Hello everyone! Long time lurker, finally decideded to create an account and request for some help.
I've read very informative threads and posts by many of you regarding the different options I've narrowed down, and I have also seen Dave's videos ( he was kind enough to answer a few questions there).

I bought a Niche Zero grinder which will arrive in a few weeks to pair with my new machine. The two main options I'm considering are the *ACS Minima and the Lelit Mara X.*

I can pretty much get those two machines at the *same price*, so my main question is which one will be a better choice? From specs and theory it would be a no brainer to choose the Minima since it's a Dual Boiler and can produce the same ifnot better coffee.

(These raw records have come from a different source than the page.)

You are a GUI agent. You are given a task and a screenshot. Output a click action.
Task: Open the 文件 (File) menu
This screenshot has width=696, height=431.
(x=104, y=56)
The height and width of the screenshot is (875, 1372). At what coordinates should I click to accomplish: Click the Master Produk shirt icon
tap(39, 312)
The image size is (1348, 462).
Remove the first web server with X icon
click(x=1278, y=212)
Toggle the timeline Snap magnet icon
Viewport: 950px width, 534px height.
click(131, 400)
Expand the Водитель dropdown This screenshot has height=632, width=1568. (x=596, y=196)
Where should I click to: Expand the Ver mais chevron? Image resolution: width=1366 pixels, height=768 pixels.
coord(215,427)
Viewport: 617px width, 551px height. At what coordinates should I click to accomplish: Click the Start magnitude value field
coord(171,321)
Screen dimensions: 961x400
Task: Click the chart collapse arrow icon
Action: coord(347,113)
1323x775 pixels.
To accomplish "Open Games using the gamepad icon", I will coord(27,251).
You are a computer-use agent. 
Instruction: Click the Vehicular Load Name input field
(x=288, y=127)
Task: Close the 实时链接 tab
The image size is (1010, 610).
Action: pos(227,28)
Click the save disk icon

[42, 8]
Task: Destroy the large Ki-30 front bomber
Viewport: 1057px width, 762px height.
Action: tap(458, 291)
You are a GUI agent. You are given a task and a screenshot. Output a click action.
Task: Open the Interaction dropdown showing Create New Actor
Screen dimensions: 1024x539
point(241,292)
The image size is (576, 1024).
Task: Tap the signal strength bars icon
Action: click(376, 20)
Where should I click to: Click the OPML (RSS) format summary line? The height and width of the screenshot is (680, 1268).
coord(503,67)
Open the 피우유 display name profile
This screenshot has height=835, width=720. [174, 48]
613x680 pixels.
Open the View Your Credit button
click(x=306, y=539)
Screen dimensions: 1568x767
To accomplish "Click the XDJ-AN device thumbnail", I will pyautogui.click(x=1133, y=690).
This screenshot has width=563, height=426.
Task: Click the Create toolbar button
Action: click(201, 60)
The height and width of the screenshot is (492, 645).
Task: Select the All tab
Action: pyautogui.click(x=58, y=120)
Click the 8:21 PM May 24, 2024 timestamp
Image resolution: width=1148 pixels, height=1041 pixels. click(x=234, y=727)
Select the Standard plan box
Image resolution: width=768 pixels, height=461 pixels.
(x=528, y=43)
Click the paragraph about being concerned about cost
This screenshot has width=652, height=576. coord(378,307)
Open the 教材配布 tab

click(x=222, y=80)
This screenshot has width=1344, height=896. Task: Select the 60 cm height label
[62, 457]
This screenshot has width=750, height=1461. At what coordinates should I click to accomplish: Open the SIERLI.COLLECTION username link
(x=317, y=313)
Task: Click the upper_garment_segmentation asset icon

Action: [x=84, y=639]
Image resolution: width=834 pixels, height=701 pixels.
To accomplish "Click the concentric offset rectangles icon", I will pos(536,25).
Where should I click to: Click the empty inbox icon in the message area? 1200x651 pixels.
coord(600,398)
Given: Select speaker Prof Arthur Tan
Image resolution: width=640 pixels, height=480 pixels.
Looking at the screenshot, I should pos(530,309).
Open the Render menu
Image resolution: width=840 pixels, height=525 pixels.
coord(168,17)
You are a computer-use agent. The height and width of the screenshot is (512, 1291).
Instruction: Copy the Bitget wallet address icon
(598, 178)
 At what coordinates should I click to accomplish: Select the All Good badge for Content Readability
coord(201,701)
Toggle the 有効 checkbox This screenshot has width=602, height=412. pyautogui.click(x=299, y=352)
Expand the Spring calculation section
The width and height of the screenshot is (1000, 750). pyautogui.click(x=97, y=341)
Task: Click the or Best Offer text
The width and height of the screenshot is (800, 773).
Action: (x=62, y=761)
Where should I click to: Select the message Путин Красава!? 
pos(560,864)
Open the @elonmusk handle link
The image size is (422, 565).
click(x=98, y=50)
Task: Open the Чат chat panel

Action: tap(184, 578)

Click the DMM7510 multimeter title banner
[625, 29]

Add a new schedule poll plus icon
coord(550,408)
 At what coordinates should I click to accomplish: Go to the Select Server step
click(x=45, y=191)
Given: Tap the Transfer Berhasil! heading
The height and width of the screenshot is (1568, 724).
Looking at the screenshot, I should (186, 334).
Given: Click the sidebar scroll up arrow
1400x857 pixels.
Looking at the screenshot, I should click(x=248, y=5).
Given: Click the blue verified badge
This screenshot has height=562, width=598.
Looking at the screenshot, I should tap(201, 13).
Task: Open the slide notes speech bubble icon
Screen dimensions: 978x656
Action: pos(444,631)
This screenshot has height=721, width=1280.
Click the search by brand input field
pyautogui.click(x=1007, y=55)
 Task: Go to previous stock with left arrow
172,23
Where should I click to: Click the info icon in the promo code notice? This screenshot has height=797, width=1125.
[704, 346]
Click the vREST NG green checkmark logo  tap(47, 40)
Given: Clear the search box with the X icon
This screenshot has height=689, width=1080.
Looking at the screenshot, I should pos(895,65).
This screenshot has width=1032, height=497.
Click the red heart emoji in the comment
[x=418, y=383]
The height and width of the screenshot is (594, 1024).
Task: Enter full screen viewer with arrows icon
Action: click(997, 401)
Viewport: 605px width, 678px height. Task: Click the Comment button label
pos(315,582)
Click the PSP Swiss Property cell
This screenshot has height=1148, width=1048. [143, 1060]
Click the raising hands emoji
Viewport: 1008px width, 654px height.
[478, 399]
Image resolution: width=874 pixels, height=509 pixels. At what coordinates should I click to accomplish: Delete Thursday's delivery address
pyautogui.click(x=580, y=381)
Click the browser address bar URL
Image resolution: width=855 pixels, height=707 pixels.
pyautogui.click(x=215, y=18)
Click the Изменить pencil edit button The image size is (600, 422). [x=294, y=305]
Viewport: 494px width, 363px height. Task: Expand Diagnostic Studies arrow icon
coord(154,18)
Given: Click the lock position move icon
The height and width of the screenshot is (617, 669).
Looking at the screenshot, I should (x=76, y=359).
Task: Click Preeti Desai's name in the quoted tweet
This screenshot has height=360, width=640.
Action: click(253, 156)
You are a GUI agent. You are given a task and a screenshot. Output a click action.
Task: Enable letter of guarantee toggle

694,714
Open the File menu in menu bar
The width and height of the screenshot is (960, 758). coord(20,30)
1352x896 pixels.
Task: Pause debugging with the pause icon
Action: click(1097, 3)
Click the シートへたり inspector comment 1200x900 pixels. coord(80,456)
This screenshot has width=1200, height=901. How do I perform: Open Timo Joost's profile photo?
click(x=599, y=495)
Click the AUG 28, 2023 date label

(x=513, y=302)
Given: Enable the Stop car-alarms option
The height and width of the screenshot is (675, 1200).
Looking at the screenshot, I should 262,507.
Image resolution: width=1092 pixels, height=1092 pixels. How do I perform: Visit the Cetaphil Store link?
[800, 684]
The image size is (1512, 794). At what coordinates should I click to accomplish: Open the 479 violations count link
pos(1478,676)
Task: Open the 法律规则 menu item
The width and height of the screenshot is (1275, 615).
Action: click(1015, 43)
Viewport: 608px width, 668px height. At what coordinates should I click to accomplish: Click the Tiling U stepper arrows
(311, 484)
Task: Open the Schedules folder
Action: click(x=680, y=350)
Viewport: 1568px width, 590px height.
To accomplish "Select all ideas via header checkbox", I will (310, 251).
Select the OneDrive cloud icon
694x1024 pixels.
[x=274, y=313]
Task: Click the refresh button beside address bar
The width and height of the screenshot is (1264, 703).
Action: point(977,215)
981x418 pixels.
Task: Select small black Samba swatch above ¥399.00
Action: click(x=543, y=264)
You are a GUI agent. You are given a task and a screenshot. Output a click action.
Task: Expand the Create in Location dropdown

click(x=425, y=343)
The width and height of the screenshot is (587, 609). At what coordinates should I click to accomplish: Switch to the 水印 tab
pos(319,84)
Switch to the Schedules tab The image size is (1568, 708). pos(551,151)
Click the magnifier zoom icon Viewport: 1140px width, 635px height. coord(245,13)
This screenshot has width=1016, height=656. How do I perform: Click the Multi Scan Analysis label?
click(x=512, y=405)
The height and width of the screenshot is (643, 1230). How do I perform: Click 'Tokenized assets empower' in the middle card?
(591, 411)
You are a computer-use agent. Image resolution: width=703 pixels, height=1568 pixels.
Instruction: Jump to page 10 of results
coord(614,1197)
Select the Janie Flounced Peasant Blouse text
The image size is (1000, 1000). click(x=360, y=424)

But... I've read many threads over here with complaints, issues and faulty internals with the Minima and* I'm scared to purchase a problem instead of a machine*. 
I also couldn't find many reviews outside of Dave's and one or two here, and I've read in a german forum that a few stores in that country have stated the Minima is a "no buy" and even 8 out of 10 customers were returning them (take this with a grain of salt, I guess). (source: https://www.kaffee-netz.de/threads/acs-minima.118944/page-2 )
There are other options I considered but honestly I don't feel like spending that much more (Rocket Mozzafiato type V with PID which is about €500 more, ECM Mechanika also €500 more and not even PID, ECM Technika with PID €850 more, etc).

Is the Minima a solid machine, problem free now? Were there a first few batches/models with problems and then fixed by Paolo and his team?

Thanks for your time, I really appreciate it.


----------